The presence of these animals suggests a very warm world indeed. And yet, there is a seeming disconnect, between traditional projections for future warming—like those made by the International Panel on Climate Change (IPCC), which predicts around 4 degrees Celsius (7 degrees Fahrenheit) of warming by the end of the century under a business-as-usual emissions scenario (still frightening) and sea-level rise measured in mere inches (still frightening)—and the scarcely recognizable Earths buried in the rocks and created under similar CO2 regimes, like those that Eberle unearths.One obvious way to reconcile this disparity is by noticing that the changes to the ancient earth took place over hundreds-of-thousands to millions of years and (IPCC graphs notwithstanding) that time won’t stop at the end of the 21st century.
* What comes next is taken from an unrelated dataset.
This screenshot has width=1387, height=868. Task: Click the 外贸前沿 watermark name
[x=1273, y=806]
The changes that we’ve already set in motion, unless we act rapidly to countervail them, will similarly take millennia to fully unfold. The last time CO2 was at 400 ppm (as it is today) was 3 million years ago during the Pliocene epoch, when sea levels were perhaps 80 feet higher than today. Clearly the climate is not yet at equilibrium for a 400-ppm world.And it won’t be for quite some time. And anyway, we’re clearly not content to stop at just 400 ppm. If we do, in fact, push CO2 up to around 1,000 ppm by the end of the century, the warming will persist and the earth will continue to change for what, to humans, is a practical eternity. And when the earth system finally does arrive at its equilibrium, it will most likely be in a climate state with no analog in the short evolutionary history of Homo sapiens. Most worryingly, the climate models that we depend on as a species to predict our future have largely failed to predict our sultry ancient past. And though the gulf is narrowing, and models are catching up, even those that come close to reproducing the hothouse of the early Eocene require injecting 16 times the modern level of CO2 into the air to achieve it—far beyond the rather meager doubling or tripling of CO2 indicated by the rock record.

Clearly we are missing something, and Naafs thinks that one of the missing ingredients in the models is methane, a powerful greenhouse gas which might help close the divide between model worlds and fossil worlds.
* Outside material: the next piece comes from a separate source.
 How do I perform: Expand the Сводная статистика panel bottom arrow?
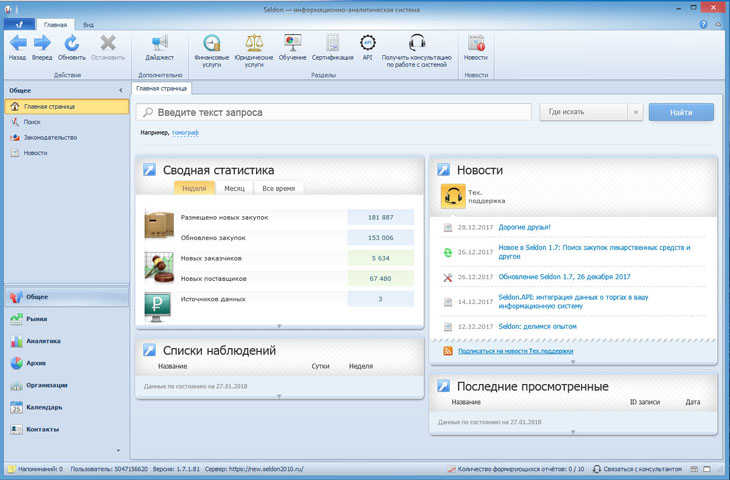pos(279,327)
“We know nothing about the methane cycle during these greenhouse periods,” he says. “We know the hotter it gets the more methane comes out of these wetlands, but we know nothing about the methane cycle beyond the reach of ice cores which only goes back 800,000 years … We know tropical wetlands pump much more methane into the atmosphere compared to [cooler] wetlands. And we know methane can actually amplify high-latitude warming, so maybe that’s some of the missing feedback.”

In many ways these ancient worlds are not analogs to our own. We have to be careful when making comparisons between the two. The early age of mammals was a different world. The continents were in slightly different positions, leading to a vastly different ocean circulation and boundary conditions quite unlike our own world, 50 million years on—with all the tectonic, oceanographic, and biological changes that come with such a yawning expanse of time. But artificially jam enough greenhouse gases into the atmosphere and Naafs thinks that many of the wildest features of the early age of mammals could be recreated.

“If we were to burn all the fossil fuels and wait a few centuries we might return to this,” he says. “Basically every type of paleoclimate research that’s being done shows that high CO2 means that it’s very warm. And when it gets very warm, it can be really, really, really warm.”